*Supplied records:*

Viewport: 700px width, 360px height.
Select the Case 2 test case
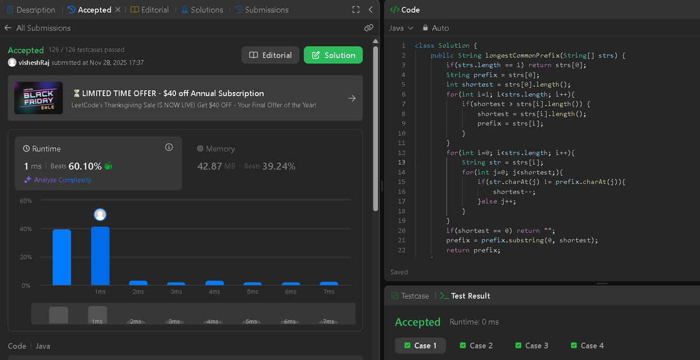(x=476, y=345)
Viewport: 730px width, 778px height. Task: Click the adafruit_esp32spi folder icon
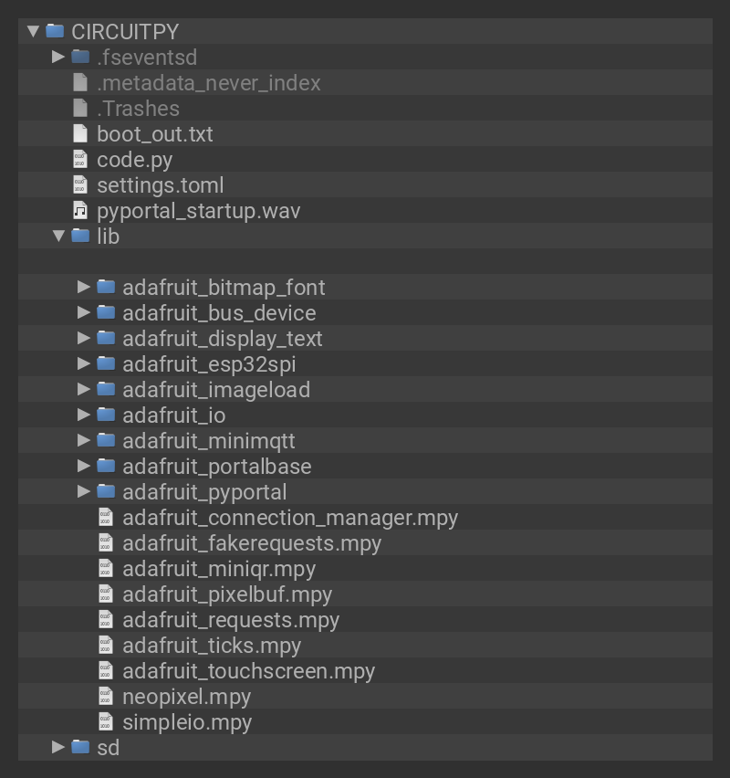(x=106, y=363)
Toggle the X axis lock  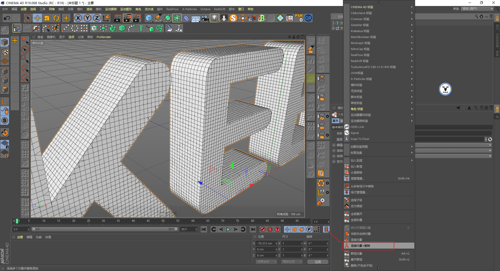pos(78,18)
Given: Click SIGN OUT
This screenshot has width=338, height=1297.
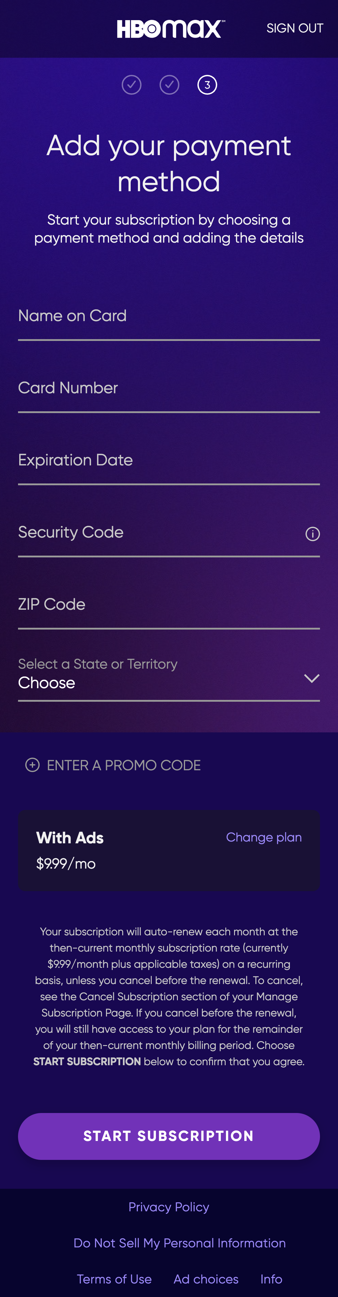Looking at the screenshot, I should click(x=295, y=28).
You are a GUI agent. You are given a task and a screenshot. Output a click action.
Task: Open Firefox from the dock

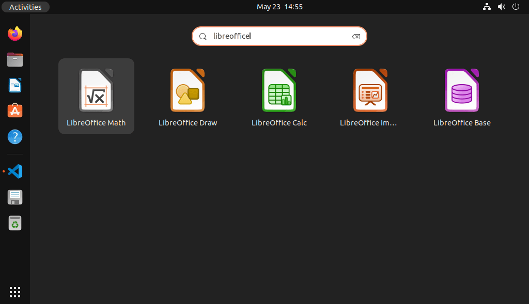[x=14, y=33]
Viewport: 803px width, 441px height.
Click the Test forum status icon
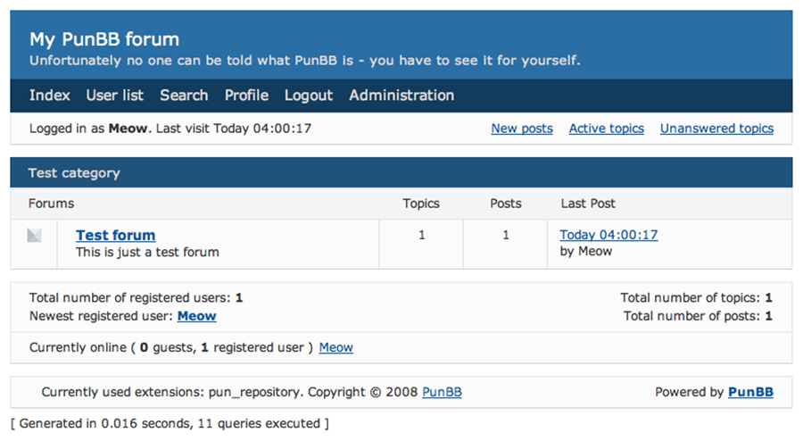click(x=34, y=236)
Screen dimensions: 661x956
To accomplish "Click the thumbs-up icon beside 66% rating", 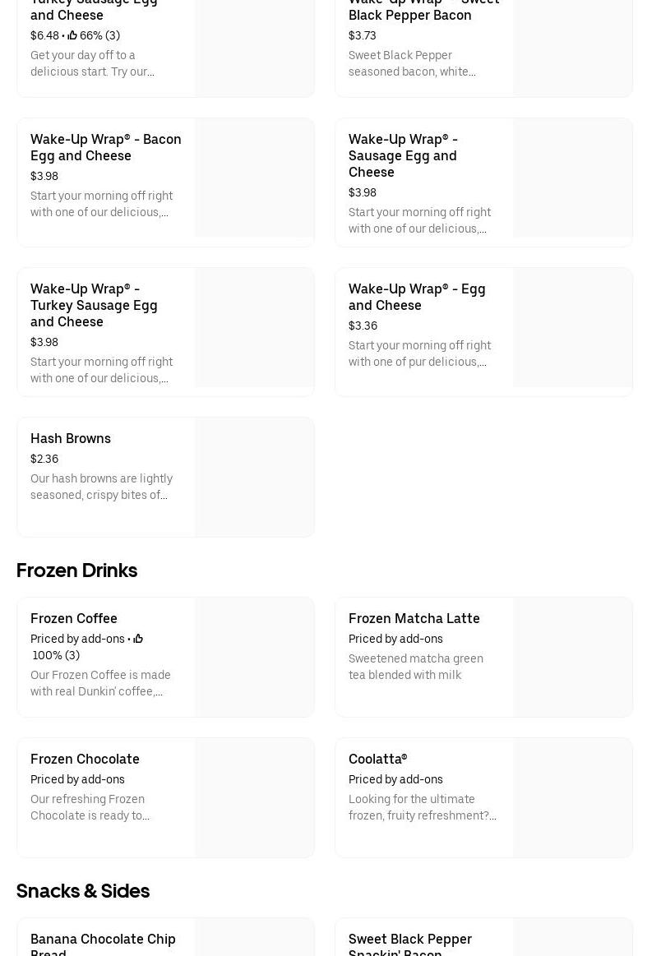I will [x=72, y=35].
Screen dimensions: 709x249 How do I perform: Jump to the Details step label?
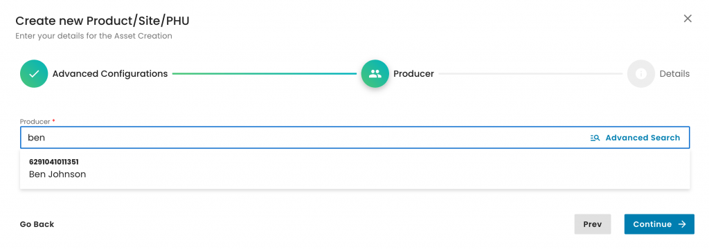coord(674,73)
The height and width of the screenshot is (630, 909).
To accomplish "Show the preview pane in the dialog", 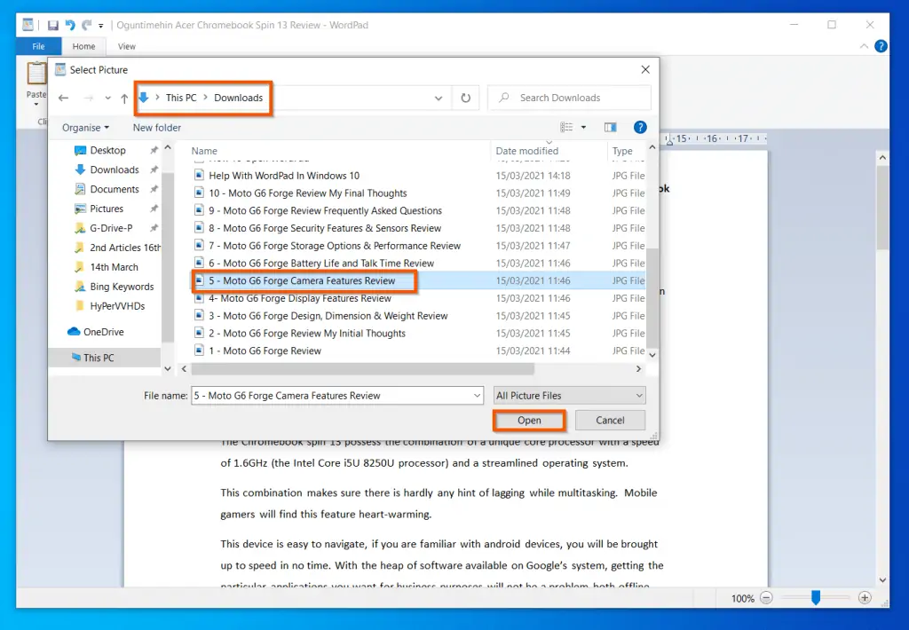I will (610, 127).
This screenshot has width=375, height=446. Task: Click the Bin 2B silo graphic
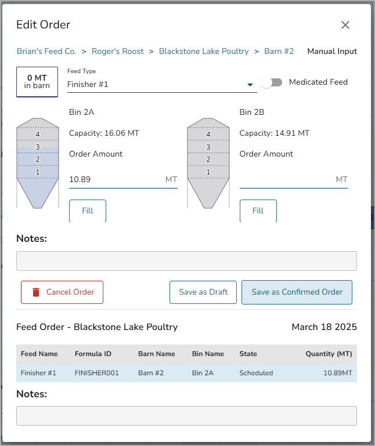coord(208,163)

*Prompt:* Copy out exactly the lines that begin at the line with "This screenshot has width=375, height=446." and end at the final line of the entries above. Leave out the pictures.

*Answer to this problem:*
This screenshot has width=375, height=446. Task: Click the Bin 2B silo graphic
coord(208,163)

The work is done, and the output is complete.